Extracted data entries:
§
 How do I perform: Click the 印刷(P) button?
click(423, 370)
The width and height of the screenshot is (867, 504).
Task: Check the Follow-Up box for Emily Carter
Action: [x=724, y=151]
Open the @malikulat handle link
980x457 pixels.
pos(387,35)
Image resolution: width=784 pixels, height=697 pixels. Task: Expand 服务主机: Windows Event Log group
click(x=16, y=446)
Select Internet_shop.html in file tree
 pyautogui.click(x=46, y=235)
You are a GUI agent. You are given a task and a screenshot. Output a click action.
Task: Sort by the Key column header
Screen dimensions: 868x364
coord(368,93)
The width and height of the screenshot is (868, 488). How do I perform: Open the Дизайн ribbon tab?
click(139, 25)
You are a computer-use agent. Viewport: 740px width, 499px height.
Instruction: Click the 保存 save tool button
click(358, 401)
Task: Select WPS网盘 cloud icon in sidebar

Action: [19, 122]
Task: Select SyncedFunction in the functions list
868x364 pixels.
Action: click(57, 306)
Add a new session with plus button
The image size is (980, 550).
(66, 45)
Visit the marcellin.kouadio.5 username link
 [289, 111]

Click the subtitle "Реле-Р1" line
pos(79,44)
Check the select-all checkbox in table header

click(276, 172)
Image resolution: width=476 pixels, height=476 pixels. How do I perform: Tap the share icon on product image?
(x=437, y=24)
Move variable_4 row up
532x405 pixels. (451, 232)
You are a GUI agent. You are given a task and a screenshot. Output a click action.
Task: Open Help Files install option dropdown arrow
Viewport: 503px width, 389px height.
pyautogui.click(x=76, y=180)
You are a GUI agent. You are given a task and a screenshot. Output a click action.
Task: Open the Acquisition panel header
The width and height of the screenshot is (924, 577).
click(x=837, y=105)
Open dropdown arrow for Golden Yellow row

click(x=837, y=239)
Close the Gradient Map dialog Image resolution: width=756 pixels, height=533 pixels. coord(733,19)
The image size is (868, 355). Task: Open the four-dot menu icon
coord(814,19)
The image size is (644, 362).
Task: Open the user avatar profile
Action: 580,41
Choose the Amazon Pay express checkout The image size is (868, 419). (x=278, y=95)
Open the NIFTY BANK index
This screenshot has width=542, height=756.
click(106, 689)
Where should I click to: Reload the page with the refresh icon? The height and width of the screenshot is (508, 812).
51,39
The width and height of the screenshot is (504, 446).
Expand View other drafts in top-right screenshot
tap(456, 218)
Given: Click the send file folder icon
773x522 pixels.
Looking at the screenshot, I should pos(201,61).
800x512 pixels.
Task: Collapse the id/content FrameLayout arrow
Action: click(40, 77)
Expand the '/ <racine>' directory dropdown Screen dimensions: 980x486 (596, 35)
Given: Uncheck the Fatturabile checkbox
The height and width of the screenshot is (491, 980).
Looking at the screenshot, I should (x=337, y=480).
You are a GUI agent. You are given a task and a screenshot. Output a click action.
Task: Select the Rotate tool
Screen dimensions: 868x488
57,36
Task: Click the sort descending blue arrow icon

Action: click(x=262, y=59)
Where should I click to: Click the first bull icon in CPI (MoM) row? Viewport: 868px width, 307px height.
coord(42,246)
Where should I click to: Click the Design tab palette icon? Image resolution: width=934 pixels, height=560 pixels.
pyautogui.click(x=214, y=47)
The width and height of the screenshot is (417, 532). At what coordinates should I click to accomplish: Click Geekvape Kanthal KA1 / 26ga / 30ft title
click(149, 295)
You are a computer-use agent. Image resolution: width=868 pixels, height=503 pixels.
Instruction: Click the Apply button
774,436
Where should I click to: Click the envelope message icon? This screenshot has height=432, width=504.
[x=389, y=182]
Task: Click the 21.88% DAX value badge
§
> [WORK ITEM]: Exactly as written above, copy every line.

> [TASK OUTPUT]:
 How do I perform: Click the 印刷(P) button?
click(423, 370)
The width and height of the screenshot is (867, 504).
Task: Check the Follow-Up box for Emily Carter
Action: [x=724, y=151]
Open the @malikulat handle link
980x457 pixels.
pos(387,35)
Image resolution: width=784 pixels, height=697 pixels. Task: Expand 服务主机: Windows Event Log group
click(x=16, y=446)
Select Internet_shop.html in file tree
 pyautogui.click(x=46, y=235)
You are a GUI agent. You are given a task and a screenshot. Output a click action.
Task: Sort by the Key column header
Screen dimensions: 868x364
coord(368,93)
The width and height of the screenshot is (868, 488). How do I perform: Open the Дизайн ribbon tab?
click(139, 25)
You are a computer-use agent. Viewport: 740px width, 499px height.
Instruction: Click the 保存 save tool button
click(358, 401)
Task: Select WPS网盘 cloud icon in sidebar

Action: [19, 122]
Task: Select SyncedFunction in the functions list
868x364 pixels.
Action: click(57, 306)
Add a new session with plus button
The image size is (980, 550).
(66, 45)
Visit the marcellin.kouadio.5 username link
 [289, 111]

Click the subtitle "Реле-Р1" line
pos(79,44)
Check the select-all checkbox in table header

click(276, 172)
Image resolution: width=476 pixels, height=476 pixels. How do I perform: Tap the share icon on product image?
(x=437, y=24)
Move variable_4 row up
532x405 pixels. (451, 232)
You are a GUI agent. You are given a task and a screenshot. Output a click action.
Task: Open Help Files install option dropdown arrow
Viewport: 503px width, 389px height.
pyautogui.click(x=76, y=180)
You are a GUI agent. You are given a task and a screenshot. Output a click action.
Task: Open the Acquisition panel header
The width and height of the screenshot is (924, 577).
click(x=837, y=105)
Open dropdown arrow for Golden Yellow row

click(x=837, y=239)
Close the Gradient Map dialog Image resolution: width=756 pixels, height=533 pixels. coord(733,19)
The image size is (868, 355). Task: Open the four-dot menu icon
coord(814,19)
The image size is (644, 362).
Task: Open the user avatar profile
Action: 580,41
Choose the Amazon Pay express checkout The image size is (868, 419). (x=278, y=95)
Open the NIFTY BANK index
This screenshot has width=542, height=756.
click(106, 689)
Where should I click to: Reload the page with the refresh icon? The height and width of the screenshot is (508, 812).
51,39
The width and height of the screenshot is (504, 446).
Expand View other drafts in top-right screenshot
tap(456, 218)
Given: Click the send file folder icon
773x522 pixels.
Looking at the screenshot, I should pos(201,61).
800x512 pixels.
Task: Collapse the id/content FrameLayout arrow
Action: click(40, 77)
Expand the '/ <racine>' directory dropdown Screen dimensions: 980x486 (596, 35)
Given: Uncheck the Fatturabile checkbox
The height and width of the screenshot is (491, 980).
Looking at the screenshot, I should (x=337, y=480).
You are a GUI agent. You are given a task and a screenshot. Output a click action.
Task: Select the Rotate tool
Screen dimensions: 868x488
57,36
Task: Click the sort descending blue arrow icon

Action: click(x=262, y=59)
Where should I click to: Click the first bull icon in CPI (MoM) row? Viewport: 868px width, 307px height.
coord(42,246)
Where should I click to: Click the Design tab palette icon? Image resolution: width=934 pixels, height=560 pixels.
pyautogui.click(x=214, y=47)
The width and height of the screenshot is (417, 532). At what coordinates should I click to accomplish: Click Geekvape Kanthal KA1 / 26ga / 30ft title
click(149, 295)
You are a computer-use agent. Image resolution: width=868 pixels, height=503 pixels.
Instruction: Click the Apply button
774,436
Where should I click to: Click the envelope message icon? This screenshot has height=432, width=504.
[x=389, y=182]
Task: Click the 21.88% DAX value badge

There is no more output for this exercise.